Tessa Munt: My right hon. Friend the Minister will understand my confusion. He just confirmed that the 2012 statement, which opposed all oil exploration inside the Virunga national park, is current, but there is potentially pressure from the company on members of the DRC Government or UNESCO—it is more likely to be members of the DRC Government—to redraw the boundary lines of the Virunga national park. Therefore, I should like him to confirm that the existing boundaries are those we recognise, and that that is final.

Mr Lidington: When I refer to potential breaches of the commitments into which SOCO entered, I include within that any attempt by SOCO to redraw the boundaries of the Virunga national park to suit those commercial interests. In the June 2014 statement, we welcomed the fact that any agreement on development would need the consent not only of the DRC Government, for the reasons my hon. Friend intimated in her speech, but of UNESCO. That was important and created a double lock on any such assessment.

There should be no attempts to delist Virunga as a world heritage site or a national park, nor should any further company be awarded exploration rights in Virunga. We continue to urge the DRC Government to respect the international conventions to which it is a signatory. We are aware of the allegations, which my hon.

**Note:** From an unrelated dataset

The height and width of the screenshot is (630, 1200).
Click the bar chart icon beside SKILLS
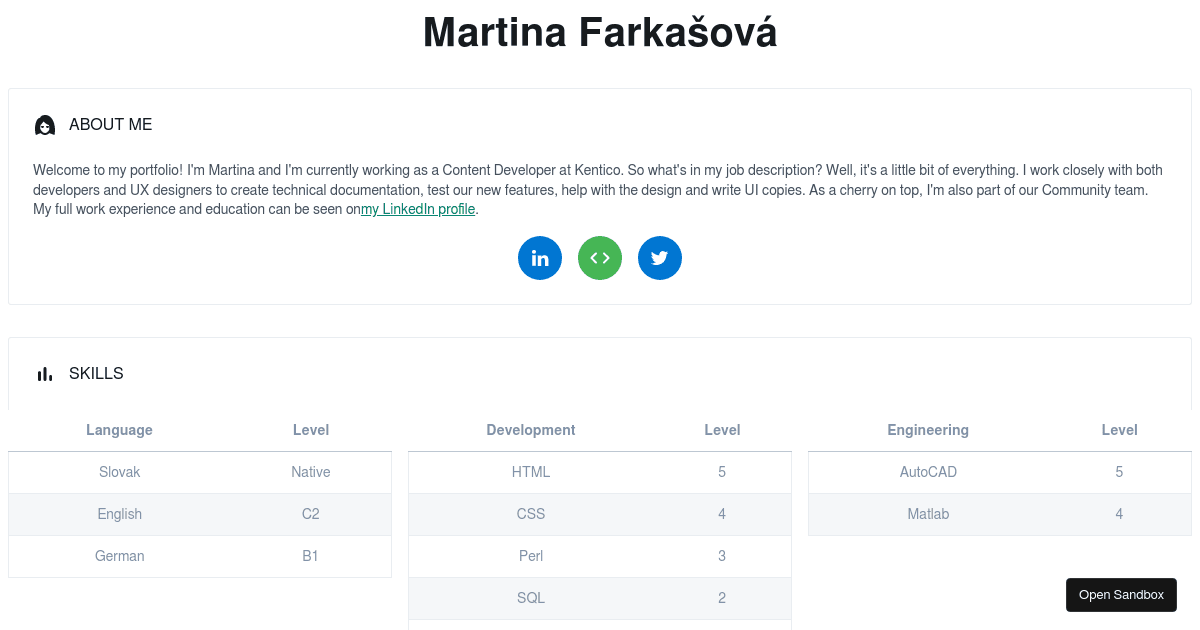pos(45,373)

Friend has repeated today, of wrongdoing against SOCO corporately, its employees and the agents connected to its activities in Virunga. Some of those allegations were listed in the documentary film “Virunga”.

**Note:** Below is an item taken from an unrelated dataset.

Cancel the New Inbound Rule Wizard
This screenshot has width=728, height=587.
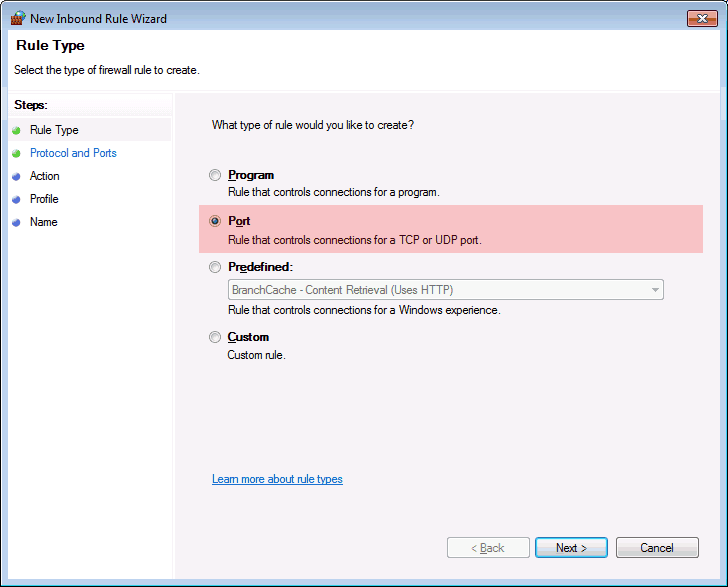(x=657, y=548)
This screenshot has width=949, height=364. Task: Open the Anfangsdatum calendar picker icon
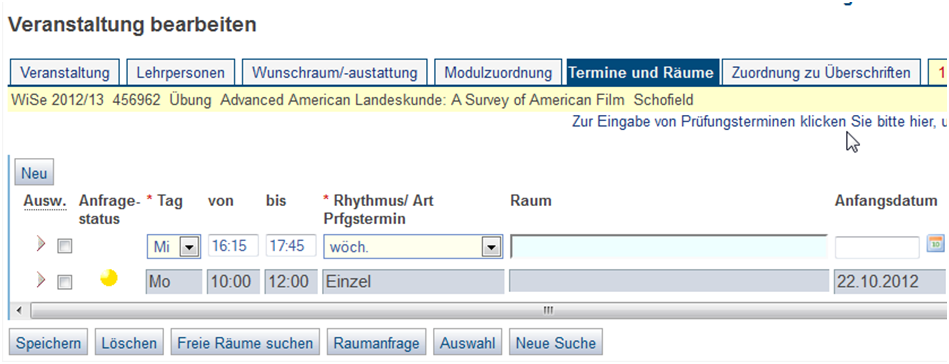click(x=936, y=243)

The Serious Fraud Office is aware of the allegations. I am sure the House will understand that it is important that the decision on whether to prosecute in any case is made by the prosecutorial authorities and not by politicians. We expect all companies either operating or registered in the United Kingdom to act appropriately and in compliance with the law. We encourage anyone with evidence of serious fraud, bribery or corruption to contact the SFO. The Government have explained to some of the Virunga campaign groups how exactly they should go about supplying securely any evidence they have to the SFO for it to investigate.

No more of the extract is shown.